** BEGIN Data shown **

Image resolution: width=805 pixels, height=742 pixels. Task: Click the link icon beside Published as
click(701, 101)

** END Data shown **
** BEGIN Data shown **

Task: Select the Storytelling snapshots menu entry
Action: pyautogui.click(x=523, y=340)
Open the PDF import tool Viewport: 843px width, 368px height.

** END Data shown **

Task objective ▸ Write out, unchanged, everything in the listing from the line that contains "Image resolution: width=805" down to the line that contains "click(701, 101)", including both of those lines.

Right answer ▸
Image resolution: width=805 pixels, height=742 pixels. Task: Click the link icon beside Published as
click(701, 101)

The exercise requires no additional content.